• [Work to be completed]: Give back exactly the lines that run from the beginning of the entries to the line containing "You are a computer-use agent. 1186x713", both included, and nothing else.

• [Dataset extract]:
——————————
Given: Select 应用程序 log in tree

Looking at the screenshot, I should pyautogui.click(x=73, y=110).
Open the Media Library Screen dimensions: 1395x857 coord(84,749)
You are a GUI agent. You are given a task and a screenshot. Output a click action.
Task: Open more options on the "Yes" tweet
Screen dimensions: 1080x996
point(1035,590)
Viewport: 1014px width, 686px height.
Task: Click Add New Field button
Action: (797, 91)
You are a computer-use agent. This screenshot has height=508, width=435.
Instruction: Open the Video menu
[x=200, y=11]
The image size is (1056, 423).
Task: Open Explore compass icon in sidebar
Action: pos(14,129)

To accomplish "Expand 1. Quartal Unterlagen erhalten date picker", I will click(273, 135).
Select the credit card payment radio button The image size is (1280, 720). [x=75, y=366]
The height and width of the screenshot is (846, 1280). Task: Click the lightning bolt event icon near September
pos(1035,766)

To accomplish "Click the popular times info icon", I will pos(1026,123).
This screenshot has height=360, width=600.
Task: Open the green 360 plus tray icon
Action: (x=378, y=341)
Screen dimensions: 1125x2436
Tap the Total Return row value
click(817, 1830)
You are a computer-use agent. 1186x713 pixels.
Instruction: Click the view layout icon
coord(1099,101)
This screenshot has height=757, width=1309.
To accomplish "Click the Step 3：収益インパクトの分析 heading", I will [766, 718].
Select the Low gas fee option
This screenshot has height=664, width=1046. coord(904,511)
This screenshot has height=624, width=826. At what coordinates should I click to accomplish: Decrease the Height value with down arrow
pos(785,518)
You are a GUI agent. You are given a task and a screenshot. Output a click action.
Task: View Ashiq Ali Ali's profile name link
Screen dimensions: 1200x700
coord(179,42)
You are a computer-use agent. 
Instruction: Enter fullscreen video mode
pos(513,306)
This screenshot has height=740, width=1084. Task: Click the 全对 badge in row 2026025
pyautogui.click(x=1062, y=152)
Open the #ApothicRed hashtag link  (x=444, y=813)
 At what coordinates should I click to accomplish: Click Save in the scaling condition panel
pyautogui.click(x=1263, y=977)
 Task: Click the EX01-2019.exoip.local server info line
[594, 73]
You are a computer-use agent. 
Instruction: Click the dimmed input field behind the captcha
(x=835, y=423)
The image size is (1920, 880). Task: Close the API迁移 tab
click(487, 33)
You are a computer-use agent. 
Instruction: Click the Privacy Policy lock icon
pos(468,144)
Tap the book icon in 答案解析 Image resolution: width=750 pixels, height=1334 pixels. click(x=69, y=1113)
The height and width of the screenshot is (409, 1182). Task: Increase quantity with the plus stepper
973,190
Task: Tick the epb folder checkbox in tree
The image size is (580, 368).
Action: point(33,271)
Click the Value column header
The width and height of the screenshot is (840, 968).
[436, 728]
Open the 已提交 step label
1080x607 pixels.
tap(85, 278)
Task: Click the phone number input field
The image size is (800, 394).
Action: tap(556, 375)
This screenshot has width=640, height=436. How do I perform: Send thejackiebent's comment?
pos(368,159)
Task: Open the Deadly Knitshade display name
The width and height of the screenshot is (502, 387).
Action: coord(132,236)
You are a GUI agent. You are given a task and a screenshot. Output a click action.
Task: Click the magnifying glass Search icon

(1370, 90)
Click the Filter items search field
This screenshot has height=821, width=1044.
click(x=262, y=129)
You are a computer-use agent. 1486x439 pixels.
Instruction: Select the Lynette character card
——————————
• [Response]:
Given: Select 应用程序 log in tree

Looking at the screenshot, I should pyautogui.click(x=73, y=110).
Open the Media Library Screen dimensions: 1395x857 coord(84,749)
You are a GUI agent. You are given a task and a screenshot. Output a click action.
Task: Open more options on the "Yes" tweet
Screen dimensions: 1080x996
point(1035,590)
Viewport: 1014px width, 686px height.
Task: Click Add New Field button
Action: (797, 91)
You are a computer-use agent. This screenshot has height=508, width=435.
Instruction: Open the Video menu
[x=200, y=11]
The image size is (1056, 423).
Task: Open Explore compass icon in sidebar
Action: pos(14,129)

To accomplish "Expand 1. Quartal Unterlagen erhalten date picker", I will click(273, 135).
Select the credit card payment radio button The image size is (1280, 720). [x=75, y=366]
The height and width of the screenshot is (846, 1280). Task: Click the lightning bolt event icon near September
pos(1035,766)

To accomplish "Click the popular times info icon", I will pos(1026,123).
This screenshot has height=360, width=600.
Task: Open the green 360 plus tray icon
Action: (x=378, y=341)
Screen dimensions: 1125x2436
Tap the Total Return row value
click(817, 1830)
You are a computer-use agent. 1186x713 pixels.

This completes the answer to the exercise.